(Data extracted from a collection)
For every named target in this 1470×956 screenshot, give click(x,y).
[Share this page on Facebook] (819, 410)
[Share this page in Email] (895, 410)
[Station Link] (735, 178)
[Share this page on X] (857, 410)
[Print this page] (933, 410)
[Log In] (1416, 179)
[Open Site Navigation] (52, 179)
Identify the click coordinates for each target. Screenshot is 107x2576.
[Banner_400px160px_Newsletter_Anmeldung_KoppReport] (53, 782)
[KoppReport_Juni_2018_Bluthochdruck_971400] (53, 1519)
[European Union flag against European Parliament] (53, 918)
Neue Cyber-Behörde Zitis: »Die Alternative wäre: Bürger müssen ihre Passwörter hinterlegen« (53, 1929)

▶ [EXERCISE PROMPT] Set out, exactly as written, the lines from the line with "[Share this page on Facebook] (819, 410)" to the last line of the records, inclusive, and only those lines.

▶ [OUTPUT BELOW]
[Share this page on Facebook] (819, 410)
[Share this page in Email] (895, 410)
[Station Link] (735, 178)
[Share this page on X] (857, 410)
[Print this page] (933, 410)
[Log In] (1416, 179)
[Open Site Navigation] (52, 179)
Identify the click coordinates for each target. Screenshot is 107x2576.
[Banner_400px160px_Newsletter_Anmeldung_KoppReport] (53, 782)
[KoppReport_Juni_2018_Bluthochdruck_971400] (53, 1519)
[European Union flag against European Parliament] (53, 918)
Neue Cyber-Behörde Zitis: »Die Alternative wäre: Bürger müssen ihre Passwörter hinterlegen« (53, 1929)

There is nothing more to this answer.